==== DATA RECORDS ====

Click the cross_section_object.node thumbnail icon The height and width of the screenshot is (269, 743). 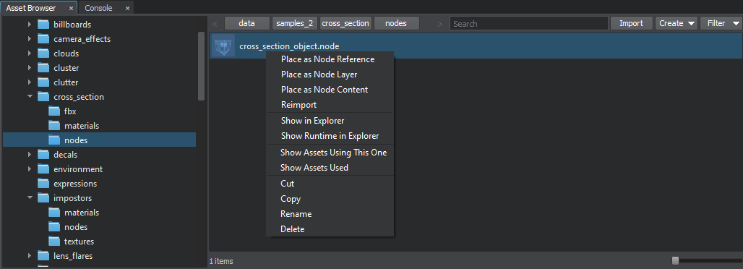[x=223, y=46]
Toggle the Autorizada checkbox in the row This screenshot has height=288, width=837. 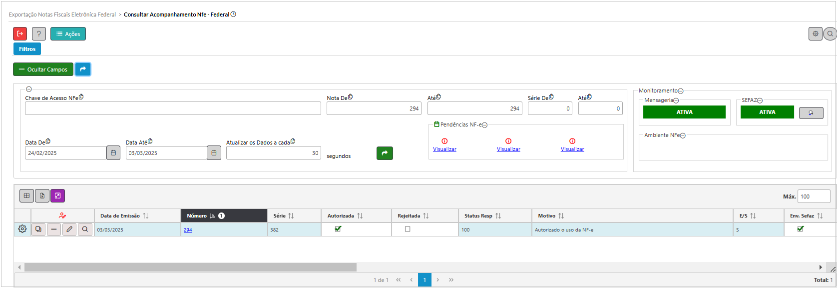click(338, 229)
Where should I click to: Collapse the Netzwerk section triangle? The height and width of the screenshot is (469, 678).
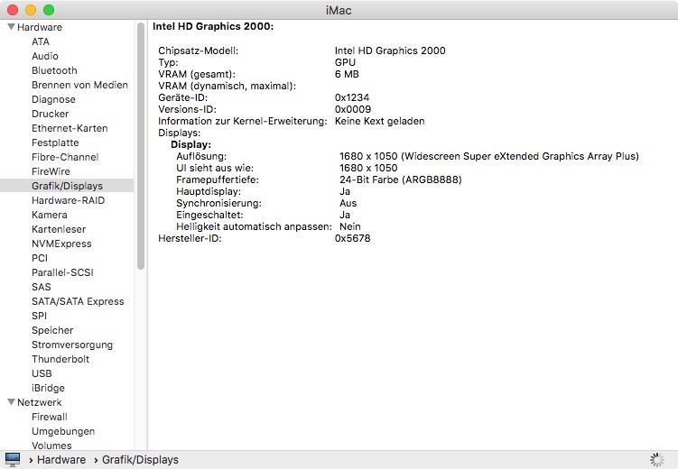coord(11,402)
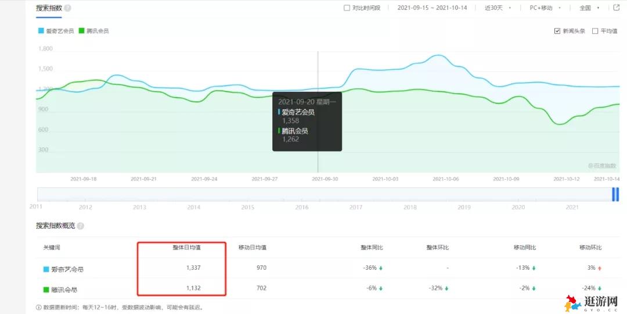
Task: Select the 搜索指数 tab
Action: click(x=49, y=8)
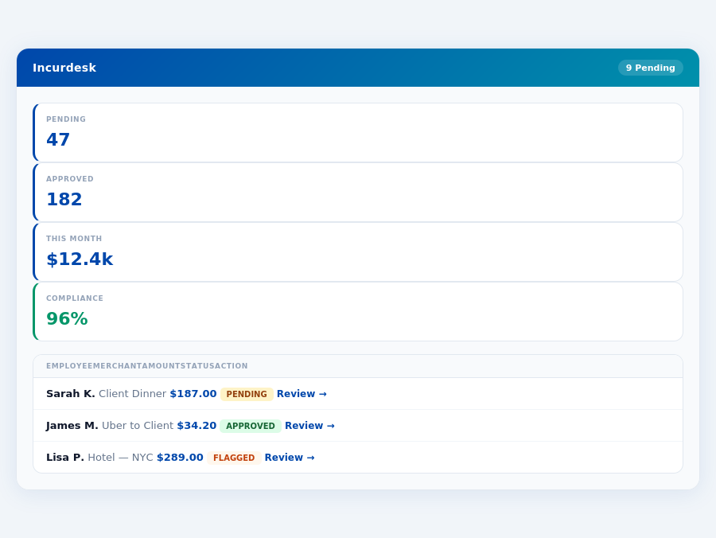Click the $34.20 amount on James's row
This screenshot has height=538, width=716.
(197, 425)
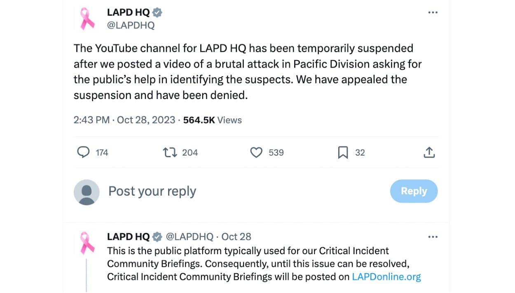Open reply tweet's three-dot more menu
The height and width of the screenshot is (293, 515).
click(433, 237)
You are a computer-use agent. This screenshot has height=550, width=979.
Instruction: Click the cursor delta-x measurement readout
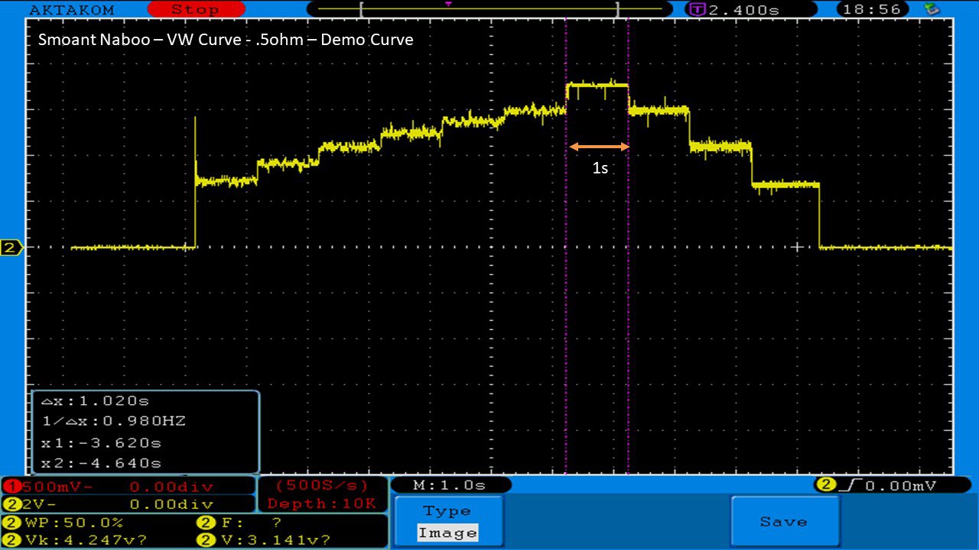pos(107,400)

====

### THE TASK
Starting with the line that contains "Where should I", give the lines again exactly as they appear through the last line of the data, pictures excluded.

### TASK RESULT
Where should I click to: Collapse the Netzwerk section triangle? The height and width of the screenshot is (469, 678).
coord(11,402)
Task: Select the 搜索指数 tab
Action: click(x=49, y=8)
Click the $34.20 amount on James's row
This screenshot has height=538, width=716.
(197, 425)
Open reply tweet's three-dot more menu
The height and width of the screenshot is (293, 515).
click(433, 237)
You are a computer-use agent. This screenshot has height=550, width=979.
Instruction: Click the cursor delta-x measurement readout
pos(107,400)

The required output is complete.